Can the Eagles afford taking another non Lawrence/Fields QB and if so who can make that team work?
— Nobody (@nobodyknowstrbl) December 11, 2020
This is one of the more underrated storylines in the 2021 NFL Draft. In all likelihood, the Eagles with be drafting in the top 10. Howie Roseman is no dummy and realizes the value of the quarterback position — it’s why he took Jalen Hurts in the second round despite already having a supposed franchise QB with an impending monster contract. Not only would I not be surprised if the Eagles take a QB with their first-round pick, I think it’s likely at this point.
That obviously hinges on how Hurts looks over the rest of the season, but if he struggles, there’s no way Roseman leaves the quarterback position up to sheer chance that Carson Wentz recaptures his form.
DJ Chark Or Amari Cooper?
— A Bushy with tha Subie (@ABush__) December 11, 2020
I sincerely hope this isn’t a fantasy football question (but if it is, check out PFF's fantasy football rankings here). And if it’s a real-life question, I sincerely hope it isn’t serious. Amari Cooper, and it’s not close.
Thoughts on Anthony Schwartz of Auburn as a prospect if he does run under a 4.3 as advertised?
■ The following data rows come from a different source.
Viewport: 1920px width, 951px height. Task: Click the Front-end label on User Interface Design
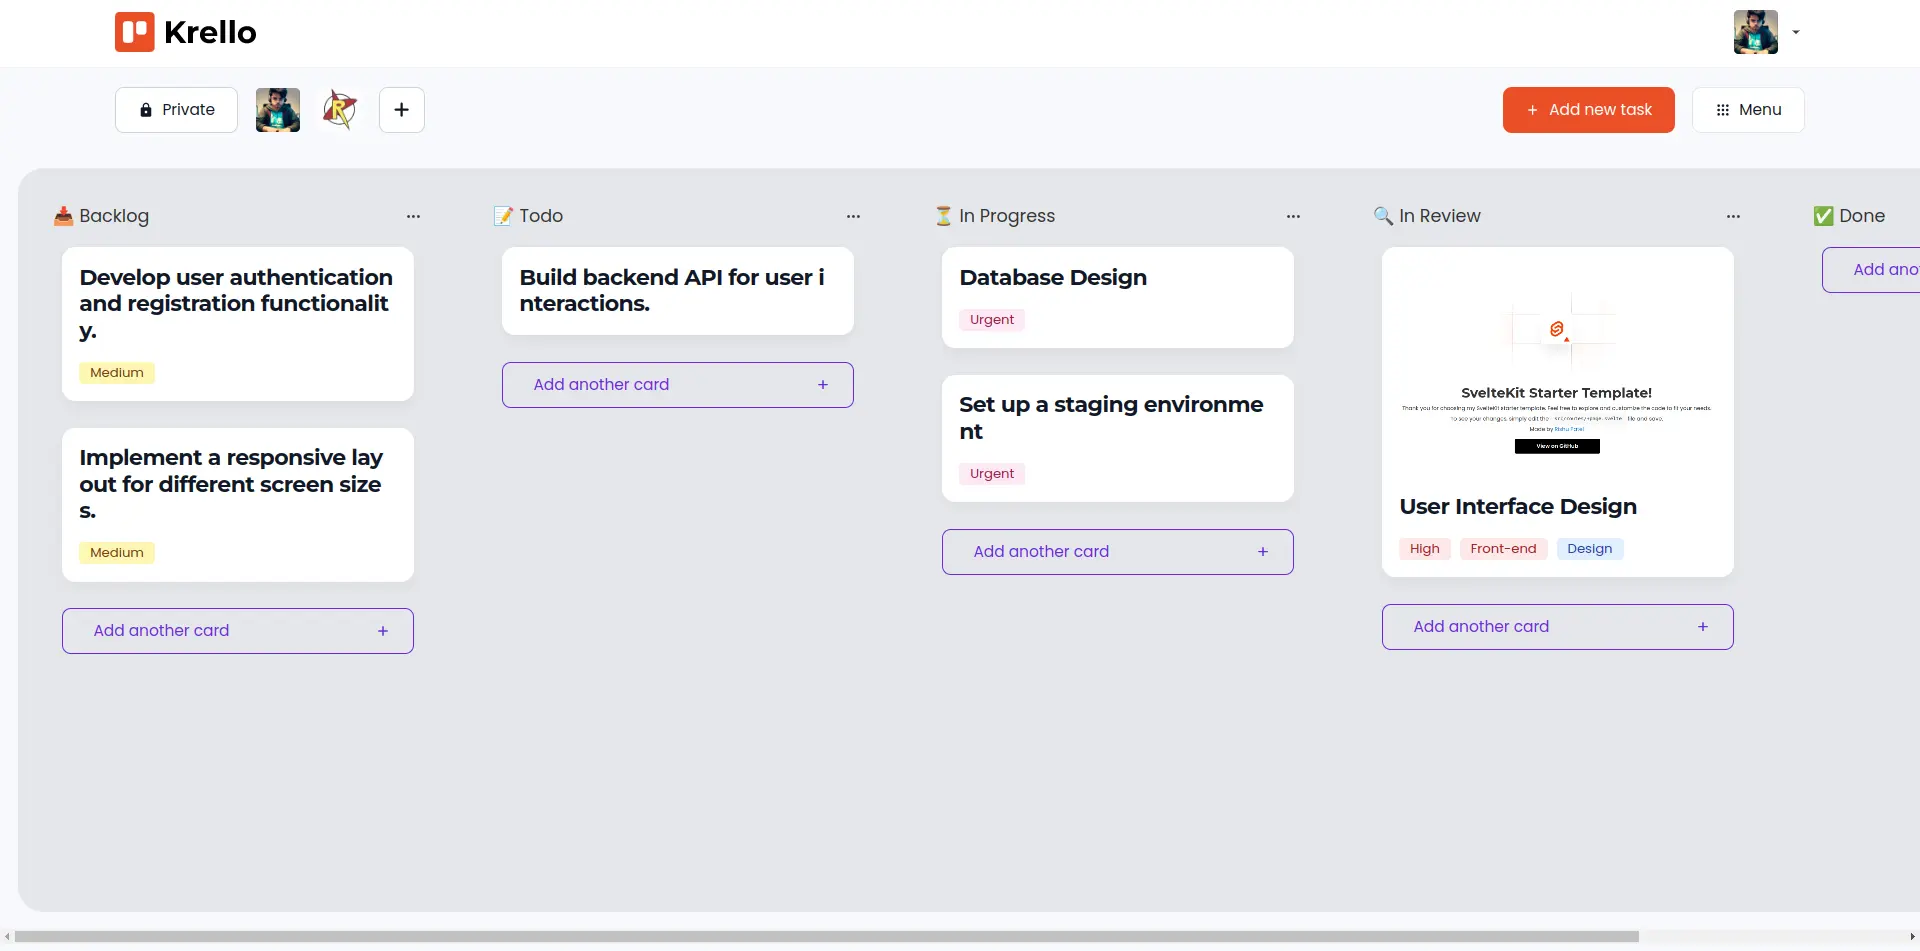click(x=1503, y=549)
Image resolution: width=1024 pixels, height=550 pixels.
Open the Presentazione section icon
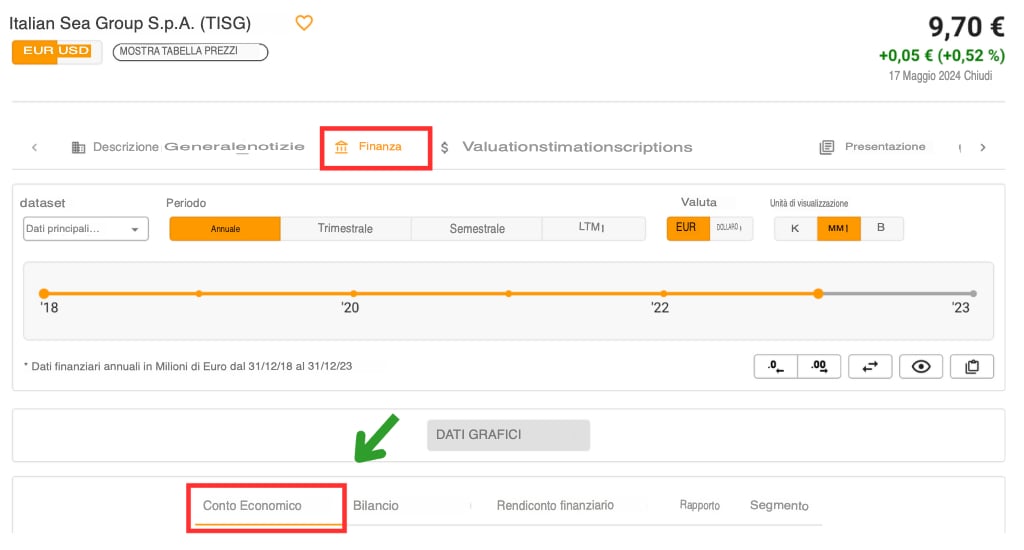[826, 147]
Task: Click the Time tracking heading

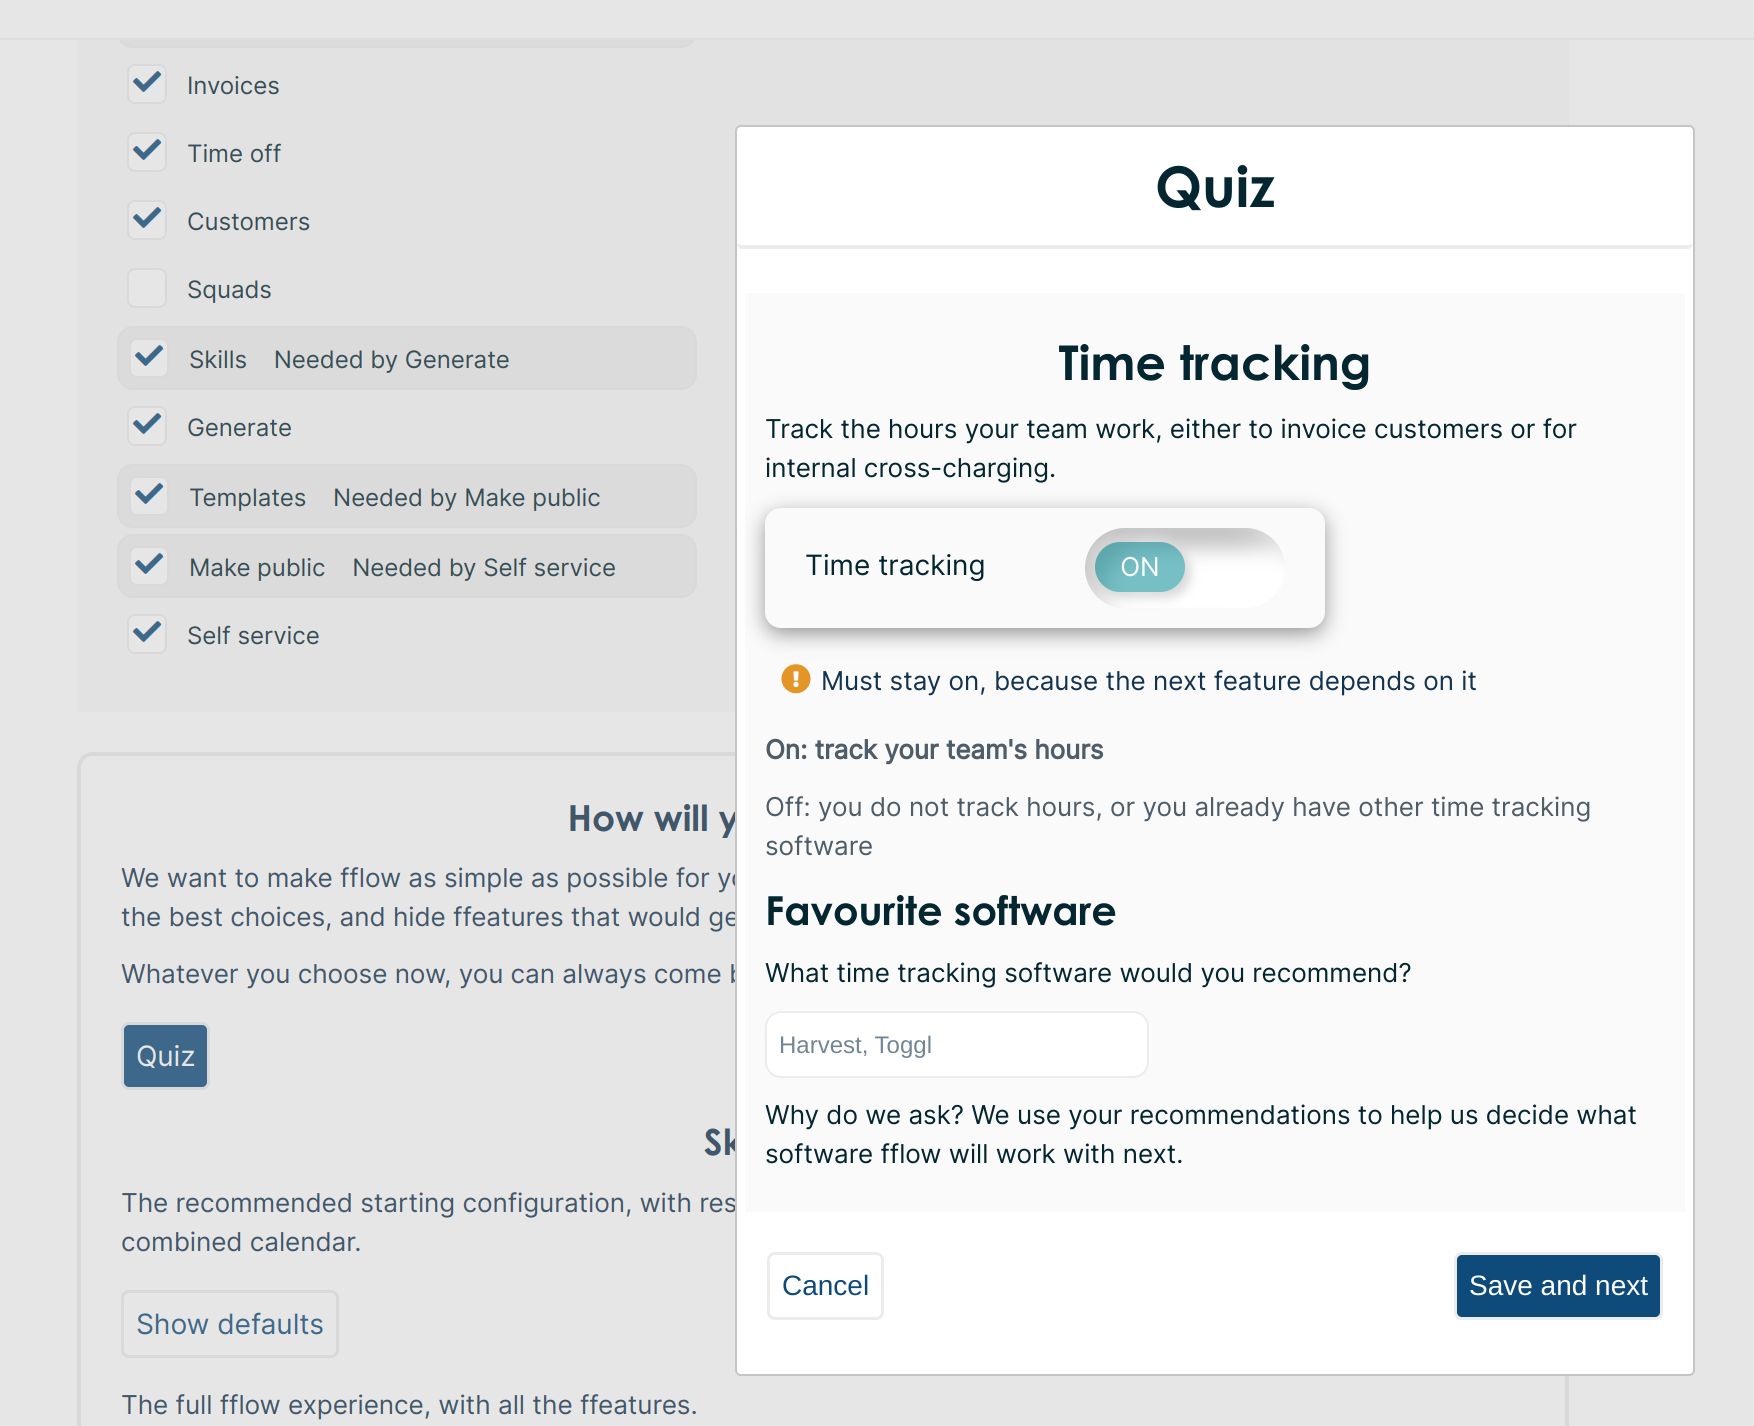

— Griff&Co (@griffinglover) December 11, 2020
I always worry about blazing-fast college receivers with little to no receiving production. The reason being is that the speed advantage they have is far more drastic at the college level than it ever will be in the NFL; therefore, it should be easier to produce.
While everyone will point to Tyreek Hill as someone who disproves that, it should be noted that Hill was a college running back, so he can be excused for not having receiving production.
On the other hand, Schwartz was recruited as a receiver and has been there all three years. While his speed will certainly be a weapon, he is far from a complete receiver. And he’s not even that dynamic after the catch. He’s only broken 10 tackles on 112 career catches. Of those 112 receptions, 62 came behind the line of scrimmage.
This is a pure gadget player who, at the moment, isn’t going to be able to run many routes in an offense besides crossers and pure verticals. For me, that’s a Day 3 player.